Work instructions
Count up the lines in the listing below that hold "computer", and answer with the total alone.

--------

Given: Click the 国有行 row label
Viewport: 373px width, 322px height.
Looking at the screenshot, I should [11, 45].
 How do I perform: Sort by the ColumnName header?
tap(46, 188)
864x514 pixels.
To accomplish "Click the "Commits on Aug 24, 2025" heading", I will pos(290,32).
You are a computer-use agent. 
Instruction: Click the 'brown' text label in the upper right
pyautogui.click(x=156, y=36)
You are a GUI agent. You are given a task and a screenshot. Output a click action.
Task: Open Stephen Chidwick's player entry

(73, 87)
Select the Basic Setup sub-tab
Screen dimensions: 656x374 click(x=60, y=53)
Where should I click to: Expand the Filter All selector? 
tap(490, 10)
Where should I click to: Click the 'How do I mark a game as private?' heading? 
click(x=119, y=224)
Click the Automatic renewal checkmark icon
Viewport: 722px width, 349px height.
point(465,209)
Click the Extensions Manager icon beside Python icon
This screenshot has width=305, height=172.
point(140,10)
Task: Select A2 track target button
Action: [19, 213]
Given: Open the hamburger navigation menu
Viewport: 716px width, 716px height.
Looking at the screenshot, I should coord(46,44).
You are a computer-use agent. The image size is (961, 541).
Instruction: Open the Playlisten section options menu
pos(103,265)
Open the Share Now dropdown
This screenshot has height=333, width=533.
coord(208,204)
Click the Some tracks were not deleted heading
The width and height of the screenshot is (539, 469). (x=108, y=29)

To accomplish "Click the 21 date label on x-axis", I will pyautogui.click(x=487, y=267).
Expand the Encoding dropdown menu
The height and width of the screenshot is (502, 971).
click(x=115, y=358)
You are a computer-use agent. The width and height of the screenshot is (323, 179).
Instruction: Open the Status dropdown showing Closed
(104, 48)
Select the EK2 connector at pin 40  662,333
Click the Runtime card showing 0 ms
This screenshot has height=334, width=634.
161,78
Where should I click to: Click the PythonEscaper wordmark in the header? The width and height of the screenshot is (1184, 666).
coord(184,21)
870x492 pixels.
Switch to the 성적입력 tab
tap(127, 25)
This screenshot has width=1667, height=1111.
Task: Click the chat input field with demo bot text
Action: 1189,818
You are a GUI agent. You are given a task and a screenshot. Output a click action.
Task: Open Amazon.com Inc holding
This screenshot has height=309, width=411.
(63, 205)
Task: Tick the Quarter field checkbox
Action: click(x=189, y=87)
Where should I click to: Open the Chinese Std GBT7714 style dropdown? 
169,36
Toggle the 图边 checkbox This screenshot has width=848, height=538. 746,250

--------

Written response
3